# Text block:

★ ★ ★ ★ ★

Authors: Marianne Schnall
It’s why I have such a problem with the word “bitch.” The reason I flinch when I hear the word bitch is because it is not usually about a woman who happened to be mean that day or said something wrong or hurt someone’s feelings. It usually implicates an entire gender, and, in my experience, it’s generally used sweepingly toward women who are successful, fierce, strong, in control, educated, who know what they want, thrive, and make no apologies for what they do well. So when someone says Oprah or Bella Abzug or Barbra Streisand or Hillary Clinton or Gloria Steinem is a bitch—what do all these women have in common? Their greatness! They’re great, and they’ve grasped their birthright to be fully all they can be. So, to me, you’re not just saying bitch when someone is mean or was nasty to you that day. You’re saying, “You have no right to be who you are meant to be—to achieve, to fulfill your destiny gloriously.”
MS
: Do you feel like things are improving, from your vantage point? Where is the entry for change? Does the media have a role in this? Is it the way that girls or women are portrayed?
KN
: I think it’s a perfect storm of sexism and misogyny. It’s girls being taught at every turn that their looks are their value. The first thing people say to a girl is a comment about her appearance—what she’s wearing and how she looks. Honestly, there is nothing wrong with compliments or looking good. I like to look nice and wear fun clothes. I compliment people on their shirt or shiny hair. I think,
Good for you!
Shiny hair and nice earrings! I’m not against women or men looking great. But it becomes a problem when the praise of girls is almost exclusively directed at their appearance, their bodies, and their makeup, when it seems to be the only value we put on them. When the first and only praise directed at my daughter (since she was a toddler!) was, “You are so pretty!” how can that help but stick as being the most valuable thing about you? I always try to add with a smile, “And smart!” We learn from birth that prettiness, thinness, and being attractive to boys are the prize, the golden ring, the purpose and value of our life. And from that comes insecurity, addictions, eating disorders, and a warped disregard for all else women and girls have to offer.
So the low self-esteem, the track to failure and settling, spans all the way from objectification to more obvious marginalization. How girls get treated in class, how they are encouraged or not encouraged, the lack of opportunities they get in school from kindergarten to college, how their parents treat them, how much sexual and physical abuse they endure, the kinds of jobs they’re groomed to be attracted to, the lack of role models and examples that they do or do not have, the kinds of employment they do or do not land—all of these things play a role.
The key to success and fulfillment is self-esteem—self-esteem, confidence, and a healthy body image. I don’t know a girl, a teenager or woman—no matter how smart, how feminist, how educated, how cool, how sequestered in the country, how raised by feminist parents—I don’t know one who doesn’t have at least three-quarters of her thought process sucked up by how fat or thin she is. So when you have a whole gender,
when you have most of the female population, concentrating on something that ultimately means nothing, it usurps the time they might be dreaming of becoming . . . perhaps . . . the president of the United States. So you have fewer women who are up for it, fewer women armed with what it takes to overcome all this smothering of spirit, and, therefore, fewer female candidates to choose from. Maybe that’s why we don’t have a woman president.

★ ★ ★ ★ ★

Stored data records

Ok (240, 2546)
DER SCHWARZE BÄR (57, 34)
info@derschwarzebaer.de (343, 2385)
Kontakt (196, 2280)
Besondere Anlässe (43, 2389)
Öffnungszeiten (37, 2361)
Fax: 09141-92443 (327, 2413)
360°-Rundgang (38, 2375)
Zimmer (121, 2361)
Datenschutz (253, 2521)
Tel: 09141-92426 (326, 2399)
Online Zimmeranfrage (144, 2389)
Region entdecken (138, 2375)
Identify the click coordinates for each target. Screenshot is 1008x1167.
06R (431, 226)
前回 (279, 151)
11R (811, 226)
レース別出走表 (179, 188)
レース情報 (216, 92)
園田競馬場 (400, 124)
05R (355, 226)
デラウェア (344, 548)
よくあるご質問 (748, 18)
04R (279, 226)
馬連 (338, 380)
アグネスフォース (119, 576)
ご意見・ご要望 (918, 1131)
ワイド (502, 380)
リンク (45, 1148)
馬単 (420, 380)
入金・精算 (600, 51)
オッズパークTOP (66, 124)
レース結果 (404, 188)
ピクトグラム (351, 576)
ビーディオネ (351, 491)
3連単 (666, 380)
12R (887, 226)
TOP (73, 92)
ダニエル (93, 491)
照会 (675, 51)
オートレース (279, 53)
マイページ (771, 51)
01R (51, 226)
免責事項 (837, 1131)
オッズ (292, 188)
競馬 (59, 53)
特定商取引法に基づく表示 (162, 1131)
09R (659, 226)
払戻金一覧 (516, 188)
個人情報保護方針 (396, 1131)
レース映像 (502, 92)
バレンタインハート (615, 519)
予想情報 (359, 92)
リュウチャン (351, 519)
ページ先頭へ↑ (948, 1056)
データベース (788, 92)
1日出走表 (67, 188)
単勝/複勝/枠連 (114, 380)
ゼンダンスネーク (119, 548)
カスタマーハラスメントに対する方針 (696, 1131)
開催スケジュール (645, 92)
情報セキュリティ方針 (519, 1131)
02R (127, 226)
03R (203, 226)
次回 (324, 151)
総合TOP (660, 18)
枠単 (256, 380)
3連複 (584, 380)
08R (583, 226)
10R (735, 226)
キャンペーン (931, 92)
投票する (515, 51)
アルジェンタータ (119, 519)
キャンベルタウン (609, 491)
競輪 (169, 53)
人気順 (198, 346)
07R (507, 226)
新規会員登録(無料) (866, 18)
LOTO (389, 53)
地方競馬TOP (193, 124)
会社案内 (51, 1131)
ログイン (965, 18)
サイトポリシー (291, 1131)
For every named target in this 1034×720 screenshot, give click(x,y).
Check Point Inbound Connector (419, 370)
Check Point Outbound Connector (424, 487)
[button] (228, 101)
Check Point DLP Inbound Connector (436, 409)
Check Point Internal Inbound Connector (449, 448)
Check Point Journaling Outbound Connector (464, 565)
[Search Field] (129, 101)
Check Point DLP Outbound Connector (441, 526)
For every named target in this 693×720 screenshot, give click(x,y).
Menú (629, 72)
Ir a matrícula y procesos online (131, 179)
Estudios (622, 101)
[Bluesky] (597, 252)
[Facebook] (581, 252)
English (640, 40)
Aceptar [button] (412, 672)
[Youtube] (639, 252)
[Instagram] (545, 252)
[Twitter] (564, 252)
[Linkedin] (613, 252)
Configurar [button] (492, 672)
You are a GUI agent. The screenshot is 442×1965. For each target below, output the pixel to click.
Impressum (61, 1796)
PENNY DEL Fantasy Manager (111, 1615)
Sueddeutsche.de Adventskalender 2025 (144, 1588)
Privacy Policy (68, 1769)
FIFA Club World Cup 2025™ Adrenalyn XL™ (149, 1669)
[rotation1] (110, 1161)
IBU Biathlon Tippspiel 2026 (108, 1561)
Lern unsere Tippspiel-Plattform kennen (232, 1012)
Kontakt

★ ★ ★ ★ ★

# Requirement 1:
In the interview on sexism and girls' self-esteem, what words does KN always try to add, with a smile, after the daughter is told "You are so pretty!"?
# Requirement 2:
Pick up the interview on sexism and girls' self-esteem after its final sentence, and continue it in the same voice.

# Task response 1:
"And smart!"

# Task response 2:
And the media? Unbelievable! Where do I start? Let’s talk about Michelle Obama in the media. If I hear one more fucking thing about a goddamn short-sleeved dress, I might crack! The constant headline in the news about this amazing woman is her sleeves? How refreshing it might be to maybe have just 1 percent of the media focus on the programs she’s dedicated to, the important change she’s trying to implement, the causes she has championed and worked hard for. How about we see as much of that put into print as we do pages and pages about who made her damn dress?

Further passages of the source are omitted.